-------- TASK INPUT --------

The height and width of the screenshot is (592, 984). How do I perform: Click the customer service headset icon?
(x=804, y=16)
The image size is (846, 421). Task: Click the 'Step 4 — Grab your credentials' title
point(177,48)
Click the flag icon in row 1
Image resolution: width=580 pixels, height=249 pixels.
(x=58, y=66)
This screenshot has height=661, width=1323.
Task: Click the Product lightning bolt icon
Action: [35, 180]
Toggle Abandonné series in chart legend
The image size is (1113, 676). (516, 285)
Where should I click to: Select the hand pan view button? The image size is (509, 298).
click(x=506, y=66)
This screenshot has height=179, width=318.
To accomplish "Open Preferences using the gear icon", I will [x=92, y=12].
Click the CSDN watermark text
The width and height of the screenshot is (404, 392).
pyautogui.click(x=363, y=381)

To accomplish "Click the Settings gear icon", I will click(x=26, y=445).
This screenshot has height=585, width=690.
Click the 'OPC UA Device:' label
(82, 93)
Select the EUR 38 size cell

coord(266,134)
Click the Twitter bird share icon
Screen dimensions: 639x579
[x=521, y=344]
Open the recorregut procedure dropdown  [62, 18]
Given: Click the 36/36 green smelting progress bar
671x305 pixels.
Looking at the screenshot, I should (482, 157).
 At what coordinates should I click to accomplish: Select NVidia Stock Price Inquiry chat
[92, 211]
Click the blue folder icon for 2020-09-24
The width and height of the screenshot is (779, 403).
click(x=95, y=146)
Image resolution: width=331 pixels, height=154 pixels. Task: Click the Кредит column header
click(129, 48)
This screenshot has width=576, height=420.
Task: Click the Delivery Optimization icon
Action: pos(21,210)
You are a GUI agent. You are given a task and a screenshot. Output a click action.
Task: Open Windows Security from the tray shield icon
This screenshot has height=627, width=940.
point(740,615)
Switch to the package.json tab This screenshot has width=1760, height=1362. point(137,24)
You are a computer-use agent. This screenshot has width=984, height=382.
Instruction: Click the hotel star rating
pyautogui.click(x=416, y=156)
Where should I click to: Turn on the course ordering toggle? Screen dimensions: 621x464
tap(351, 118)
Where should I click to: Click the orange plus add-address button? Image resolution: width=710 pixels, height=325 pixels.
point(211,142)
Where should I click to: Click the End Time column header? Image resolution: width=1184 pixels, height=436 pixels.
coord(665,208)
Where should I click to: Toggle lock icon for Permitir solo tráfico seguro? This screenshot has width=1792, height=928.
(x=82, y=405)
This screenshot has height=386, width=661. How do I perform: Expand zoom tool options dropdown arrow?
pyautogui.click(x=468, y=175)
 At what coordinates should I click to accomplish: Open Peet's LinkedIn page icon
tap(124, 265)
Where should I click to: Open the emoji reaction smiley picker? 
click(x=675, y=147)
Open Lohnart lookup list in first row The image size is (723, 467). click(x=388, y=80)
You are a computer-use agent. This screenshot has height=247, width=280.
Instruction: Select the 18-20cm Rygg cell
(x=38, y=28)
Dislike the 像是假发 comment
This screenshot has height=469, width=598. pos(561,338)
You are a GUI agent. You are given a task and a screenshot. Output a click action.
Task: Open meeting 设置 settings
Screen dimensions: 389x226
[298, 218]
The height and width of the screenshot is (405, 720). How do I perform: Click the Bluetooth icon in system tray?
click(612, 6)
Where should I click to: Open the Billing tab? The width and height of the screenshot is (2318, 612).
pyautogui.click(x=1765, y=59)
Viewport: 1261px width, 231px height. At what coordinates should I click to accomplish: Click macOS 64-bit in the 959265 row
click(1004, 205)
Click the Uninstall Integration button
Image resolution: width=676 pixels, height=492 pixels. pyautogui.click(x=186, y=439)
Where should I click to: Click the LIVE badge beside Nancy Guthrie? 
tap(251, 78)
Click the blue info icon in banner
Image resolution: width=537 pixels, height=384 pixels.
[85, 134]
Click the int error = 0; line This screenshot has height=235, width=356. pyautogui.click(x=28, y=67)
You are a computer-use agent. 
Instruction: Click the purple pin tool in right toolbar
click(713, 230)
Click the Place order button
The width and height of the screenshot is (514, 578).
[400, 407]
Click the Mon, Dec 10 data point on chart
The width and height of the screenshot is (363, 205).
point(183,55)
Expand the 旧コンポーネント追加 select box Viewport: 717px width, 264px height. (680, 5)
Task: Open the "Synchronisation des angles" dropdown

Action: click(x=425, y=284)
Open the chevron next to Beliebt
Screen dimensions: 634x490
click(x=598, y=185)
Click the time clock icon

--------

For the records above, state the number of lines that contain "agent", and provide nothing further.

= ANSWER BELOW =
5